If xml2 displays only one entry, try setting the XMLLayout complete attribute to true in your logging framework’s configuration. If your log file contains multiple log entries, you may need to use an additional sed command to add a new line between entries, otherwise the entire log file will appear on a single line. With java.util.logging, XMLFormatter places an empty /log/record between events. You can replace that empty record with a new line by adding | sed ‘s:/log/record :n:g to the end of the command.

We’ve essentially compressed an entire XML document into a single line, with each attribute identified by its shorthand name. This makes it easier to use tools like grep to search log files based on the results of one or more fields. This also makes it easier to parse the file, since it consists entirely of key-value pairs.

Desktop Log Viewers for Parsing Logs

Desktop log viewers provide a visual interface for viewing and parsing log files. The benefit of these desktop log viewers is they can automatically parse and present log files in a way that makes them easy to sort, search, and index. These tools also make it possible to filter entries based on certain criteria or display trends in the form of graphs or charts.

Compatibility with a certain tool depends on which Layout was used to create your logs. For example, JSON logs can be used by any number of JSON-compatible tools, while a PatternLayout may require a more specific tool. Make sure to read the documentation and supported formats for each tool.

Some of the more popular log viewers include:

  • Apache Chainsaw, which was developed by members of the Log4j development community
  • OtrosLogViewer, an open-source viewer that supports standard and custom log formats from java.util.logging and Log4j
  • LogMX, a feature-rich viewer with support for live tailing logs, exporting logs, and regular expression searches

Viewing an error log in OtrosLogViewer. © 2015 OtrosLogViewer development team. All rights reserved.

Parsing Multiline Stack Traces

Stack traces add a layer of complexity to log files by splitting individual events across multiple lines. Many log parsing solutions interpret new lines as separators between events, causing stack traces to appear as multiple separate events rather than a single event. For a brief overview of exceptions, see Logging Uncaught Exceptions.

For example, the following code generates a stack trace by attempting to divide by zero:

import java.io.*;
import java.util.logging.*;
...
try {
  int i = 1 / 0;
}
catch (Exception ex) {
  logger.log(Level.SEVERE, "Exception: ", ex);
}

This results in the following output:

May 16, 2019 1:12:00 PM MyClass main
SEVERE: Exception:
java.lang.ArithmeticException: / by zero
  at MyClass.main(MyClass.java:17)

⁂

> **GOAL A**
Summarize the text on parsing log files in three sentences.
> **GOAL B**
Continue the text on parsing log files from the point where it ends.
You won't need the material for anything here.

> **DATA**
⁂

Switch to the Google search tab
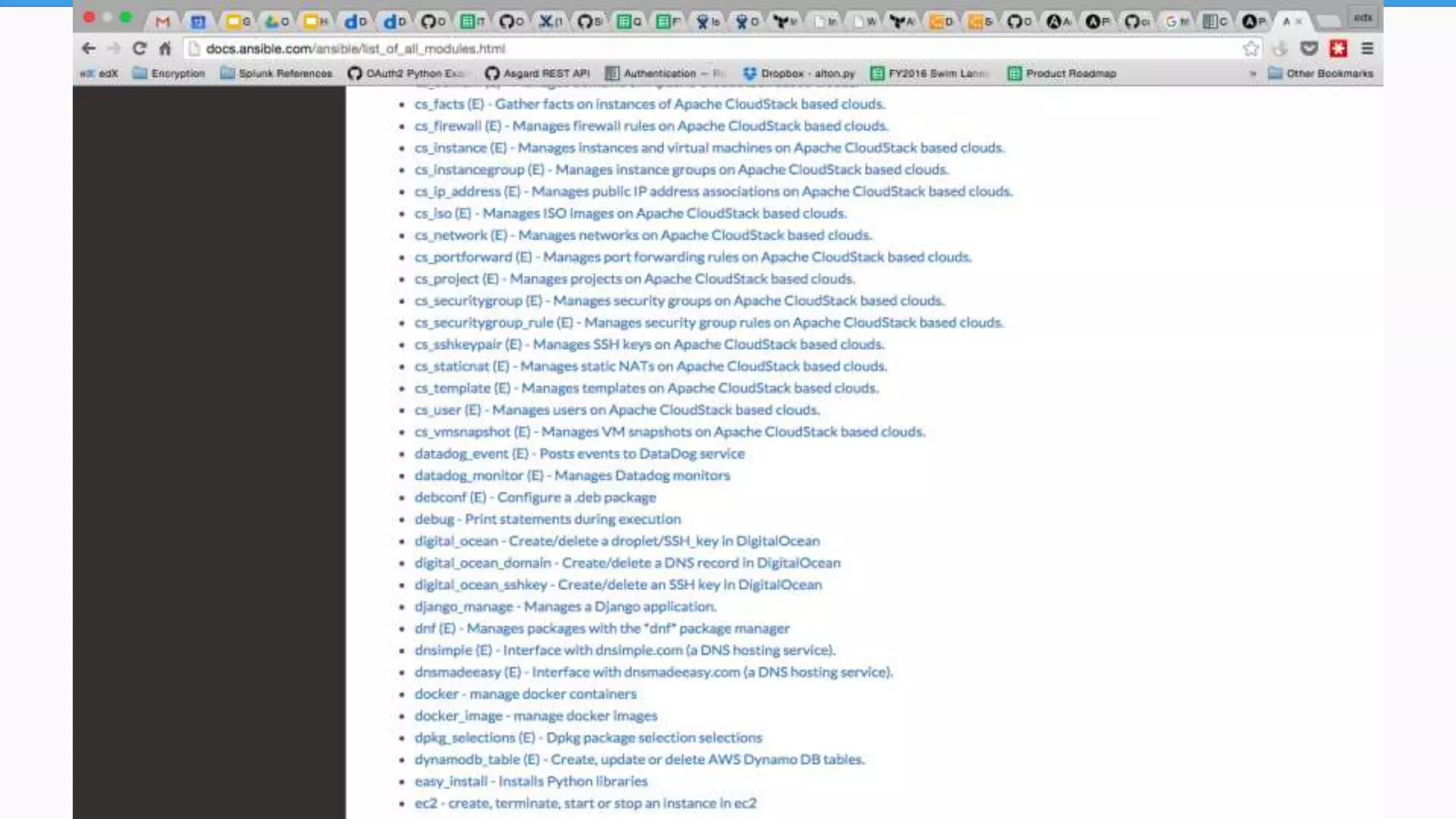This screenshot has height=819, width=1456. point(1176,21)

⁂

> **FINAL ANSWER A**
Converting XML logs with xml2 and sed puts each entry on one line of key-value pairs, which makes grep searches and parsing easier. Desktop log viewers such as Apache Chainsaw, OtrosLogViewer, and LogMX parse log files so they can be sorted, searched, filtered, and charted, though compatibility depends on the Layout used to create the logs. Multiline stack traces make parsing harder because many tools treat new lines as separators between events, so one stack trace can appear as several separate events.

> **FINAL ANSWER B**
The first line contains a timestamp, the name of the class, and the name of the thread that caused the event. The second line contains the log level and message supplied to the Logger. From the third line on, we’re given the stack trace generated at the time of the exception. In order to extract data from this event, we need to treat each and every line as part of the same event.

The most effective way to handle stack traces is to log in a structured format such as XML or JSON. However, if you are reading unstructured logs from a file, you can import those files into syslog using the rsyslog imfile module. imfile has a paragraph read mode that automatically detects individual log events in a file based on their spacing from each other. This can be used to identify stack traces, which are typically indented after the first line.

Once the log and stack trace are merged into a single event, you can begin parsing the rest of the log entry.

Parsing Multiline Stack Traces Using Regular Expressions

Regular expressions (often called regex or regexp) are patterns used to match one or more characters in a string. Regular expressions are supported by countless programming and scripting languages, applications, and utilities. You can find more information on regular expressions, including guides and tutorials, at Regular-Expressions.info.

Command-line tools such as grep allow you to search and parse files using regular expressions. Using grep, we can extract log data that matches the format of a stack trace by using a regular expression.

The following example searches each line in the myLog.log file for an exception. Let’s break down this grep command: the -e flag tells grep to match a pattern based on the regular expression provided. Exception: tells grep to match any files that contain the string “Exception:”. [[:space:]] at tells grep to return any lines that begin with whitespace followed by the word “at”. | tells grep to match on either condition, which lets it return lines that begin with “Exception” or “at.”

grep -e "Exception:|[[:space:]]at" ~/myLog.log

SEVERE: Exception:
java.lang.ArithmeticException: / by zero
  at MyClass.main(MyClass.java:17)

The “Exception:” string in the regular expression is just an example. Any message logged by your logger can be used here. This also works for longer stack traces, such as the following FileNotFoundException:

SEVERE: Exception:
java.io.FileNotFoundException: notMyLog.log (No such file or directory)
  at java.io.FileInputStream.open(Native Method)
  at java.io.FileInputStream.<init>(FileInputStream.java:146)
  at java.io.FileInputStream.<init>(FileInputStream.java:101)
  at java.io.FileReader.<init>(FileReader.java:58)
  at MyClass.main(MyClass.java:20)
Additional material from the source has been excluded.